Tabi tüm bunların faturasını siyasi açıdan oy kaybederek birçok büyükşehir belediyesini kaybederek hükümet ödedi.
Ancak; Ekonomi cihetinden vatandaş ta büyük bir bedel ödedi ve ödüyor. Ekonomide gelinen kötüleşmenin sebebi olarak hükümetin ekonomi politikasını suçlamak veya tek müsebbip olarak göstermek elbette doğru olmaz, etikte değildir. Zira, ekonomi ulusal ve uluslararası birçok bileşeni olan çok başlıklı bir konudur.
Hükümetin doğruları da, yanlışları da olmuştur fakat, küresel boyutta yaşanan olayların etkisi en büyük etken olarak kendisini göstermiştir.
Hem zaten kırılgan bir ekonomiye sahip olduğumuz bugüne has bir gerçeklik değil.
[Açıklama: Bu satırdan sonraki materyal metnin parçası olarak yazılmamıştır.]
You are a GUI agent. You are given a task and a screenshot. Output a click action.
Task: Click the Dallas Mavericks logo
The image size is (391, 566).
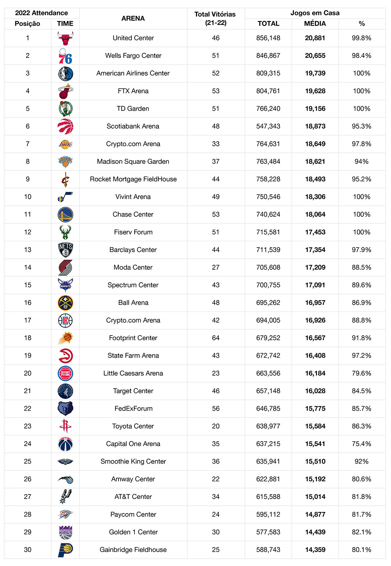pos(65,74)
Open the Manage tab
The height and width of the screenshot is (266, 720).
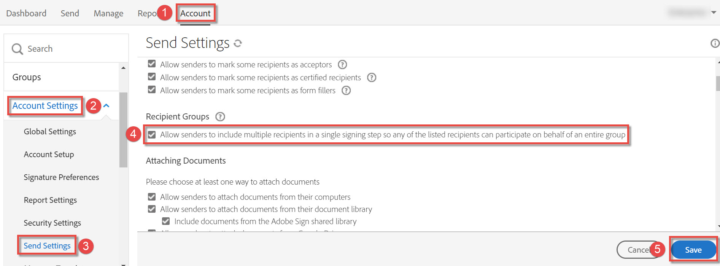coord(108,13)
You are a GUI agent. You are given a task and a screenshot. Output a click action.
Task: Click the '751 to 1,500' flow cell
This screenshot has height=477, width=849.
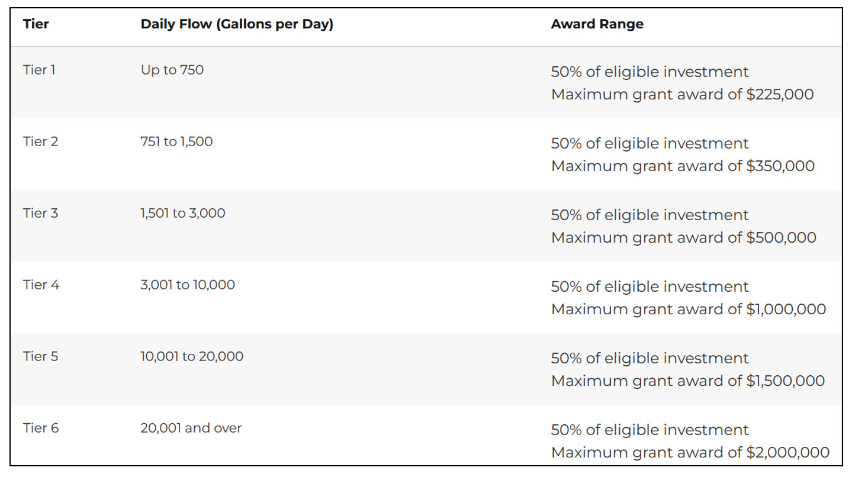click(x=176, y=141)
Yetmiş sente muhtaç olduğumuz ve memur maaşlarını ödeyebilmek için batının kapısında beklediğimiz günlerden, bugünlere mirastır belki!
Her neyse, lafı döndürüp dolandırmaya gerek yok. Mevcut şartlarda ülke ekonomimiz malum. Halkın alım gücü ve refah düzeyi gayet sarih ve görünür. Hal böyle iken, son günlerde Maliye Bakanlığı’nın çıkarmış olduğu yeni mali düzenlemelerle ilgili saha da çok şikayetler var.
Maliye Bakanı Mehmet Şimşek’in samimiyeti ve becerisinden asla şüphe etmiyorum. Ve fakat; Özellikle dar gelirli küçük esnaf zaten mevcut hayat şartlarından ve pahalılıktan şikayet ederken, geçim sıkıntısı altında ezilirken yeni yeni vergi türlerine, sıkı denetimlere gerek var mıydı diye sormadan edemiyorum.
Somut örnek vermek gerekirse; Kenar semtte toplamda bir kg altın sermayesi ile kuyumculuk yapan bir küçük esnafın, varoş mahallede pide fırıncılığı yapan bir ekmekçinin ya da benzeri küçük bir bakkal dükkanı işleten bir esnafın sürekli denetimlere tabi tutulması ve yeni vergi kalemlerinin çıkartılması elbette bu esnaf üzerinde olumsuz bir baskı oluşturuyor. Zaten günlük kazandığı para ile kıt kanaat geçinebilen bu nevi küçük esnafın üzerine gidilmesi yerine, büyük işletmeler, zincir AVM’ler ve benzeri zengin işletmeler daha fazla denetim altına alınarak kayıt dışı ekonomiyle mücadele edilmesi daha doğru değil midir?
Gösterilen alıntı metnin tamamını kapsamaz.